Sorry to be out of touch. We've been busy with some Rodgers Forge Farm Initiative stuff that we're planning for the fall, so this is our first post in a while.
I guess we've also been busy with the harvest. It seems that every day we go out into our RF yards, we're finding something that needs to be picked and cooked up. That can be an oppressive feeling sometimes -- the notion that you either use these vegetables that you worked so hard to grow, or they rot. (For an interesting story on that topic, see this from The Sun.) A friend of mine once said that her family used to grow tons of beets. She loved the earthy flavor of beets, but she inevitably came to a point in the year when just the thought of eating another beet made her want to cry.
Zucchini is another one of those vegetables that is so prolific that you run out of things to do with them after a while.

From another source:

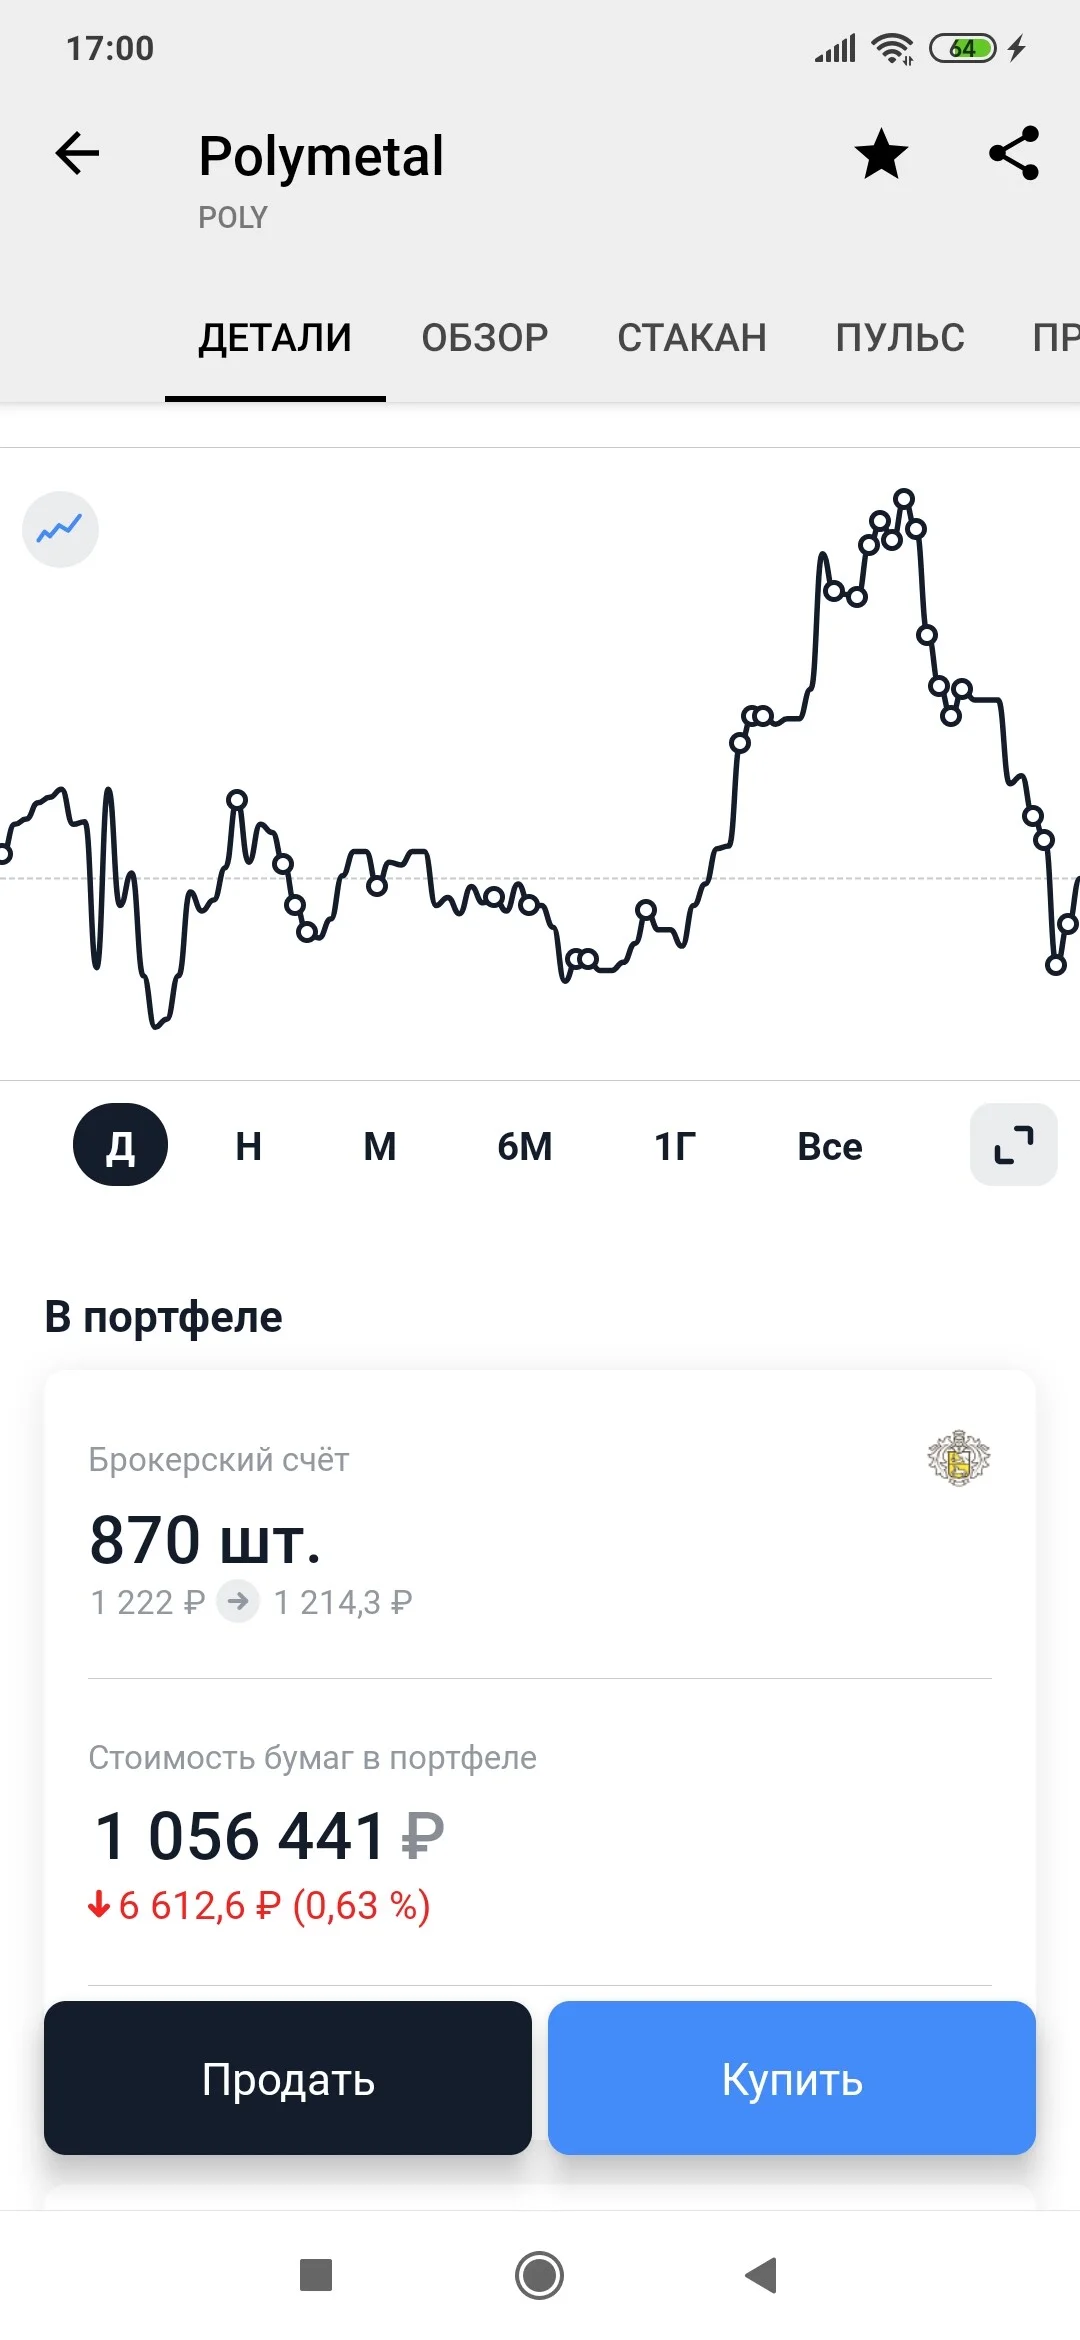Tap Android recent apps square button
The image size is (1080, 2340).
tap(316, 2274)
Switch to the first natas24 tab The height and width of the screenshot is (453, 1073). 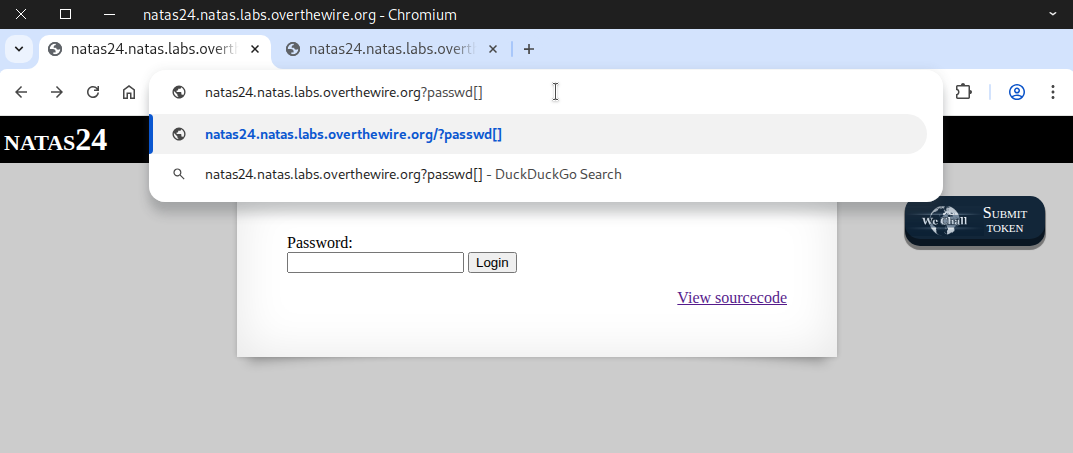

And you can do damn near anything with them: put them in chocolate cake, make them into muffins, fry them as fritters, put them in soup.... Yeesh. A friend once told me a story about a town, maybe somewhere in Pennsylvania, that has a tradition: On one night of the year, you sneak over to the neighbors' houses and put zucchinis on their doorsteps. The idea is that everyone has so much zucchini that you can't give it away easily.

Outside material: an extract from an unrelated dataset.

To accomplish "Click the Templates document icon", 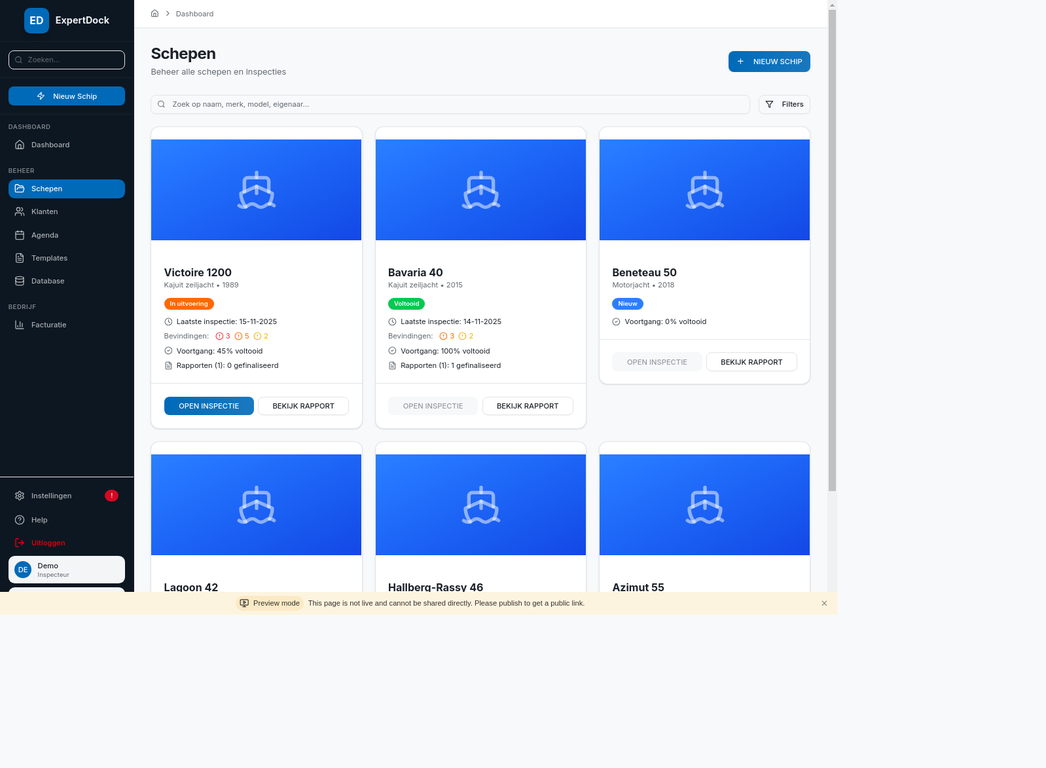I will 20,257.
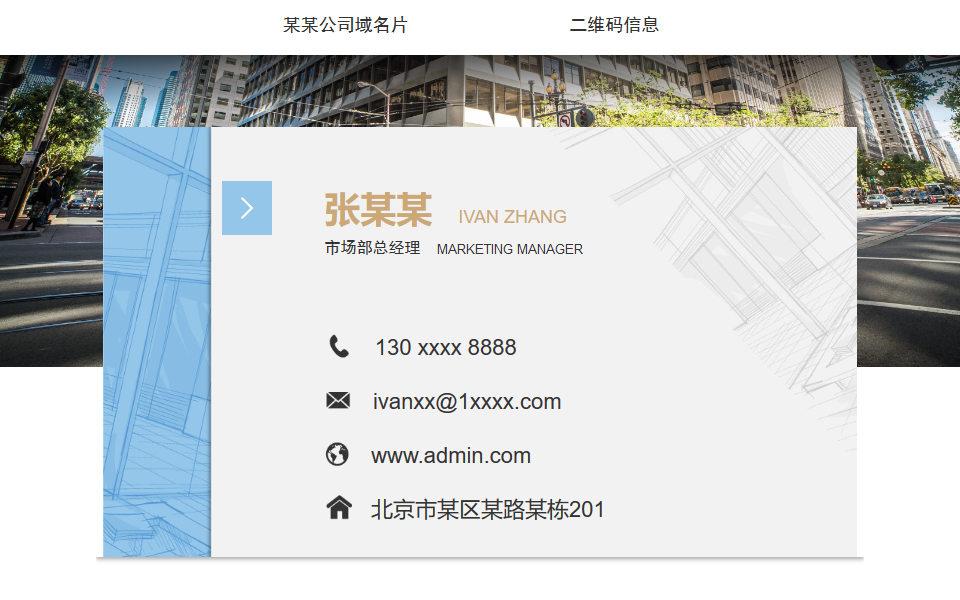Image resolution: width=960 pixels, height=600 pixels.
Task: Select the MARKETING MANAGER text
Action: tap(510, 249)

There are a number of books out there that might help with the glut of vegetables you're getting. First of all, you might want to find ways to store these veggies into the winter months. We gotten two books here recently that cover storing vegetables, but I have to admit that we haven't had time to review them properly. (Maybe you can and let us know what you think.) Both books are distributed by our favorite gardening publisher, Chelsea Green.

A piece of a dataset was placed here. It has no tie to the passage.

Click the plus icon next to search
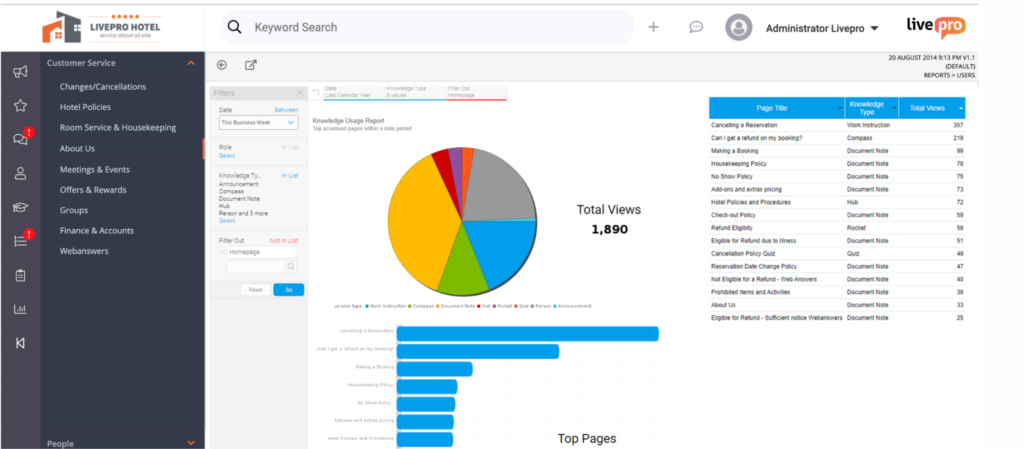Viewport: 1024px width, 449px height. [x=653, y=27]
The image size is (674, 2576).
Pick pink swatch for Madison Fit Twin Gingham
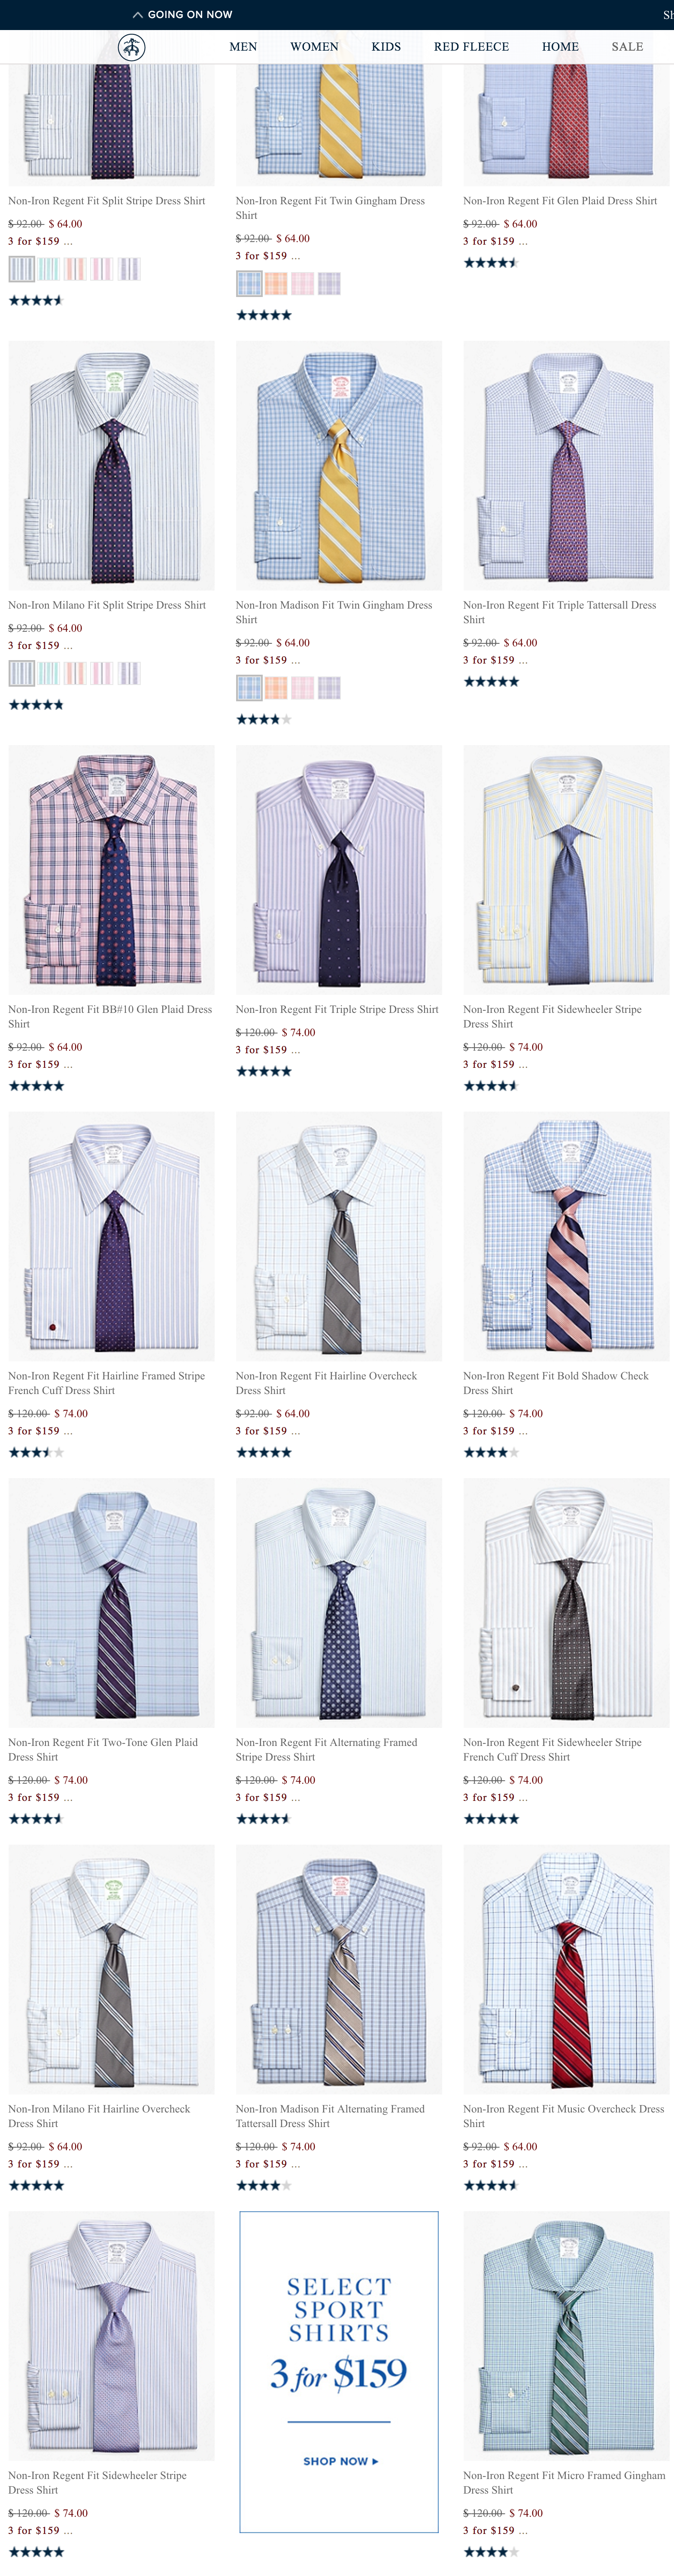coord(302,688)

How to Store Your Garden Produce: The Key to Self-Sufficiency (Revised Edition), by Piers Warren, lists foods alphabetically and offers a number of options for storing them. I learned about "clamping," or burying some foods, like potatoes, from this book. Regarding zucchinis -- or "courgettes," as this author is British -- the book says that you can blanch and freeze them, or make them into "courgette pickles."
There is also Preserving Food Without Freezing or Canning: Traditional Techniques Using Salt, Oil, Sugar, Alcohol, Vinegar, Drying, Cold Storage, and Lactic Fermentation, by the Gardeners & Farmers of Terre Vivant. (Chelsea Green describes Terre Vivant as "an ecological research and education center located in Mens, Domaine de Raud, a region of southeastern France.") Among the zucchini recipes offered by this book: boil in vinegar with herbs, then pack in oil.
If your harvest is coming in, congratulations -- and good luck.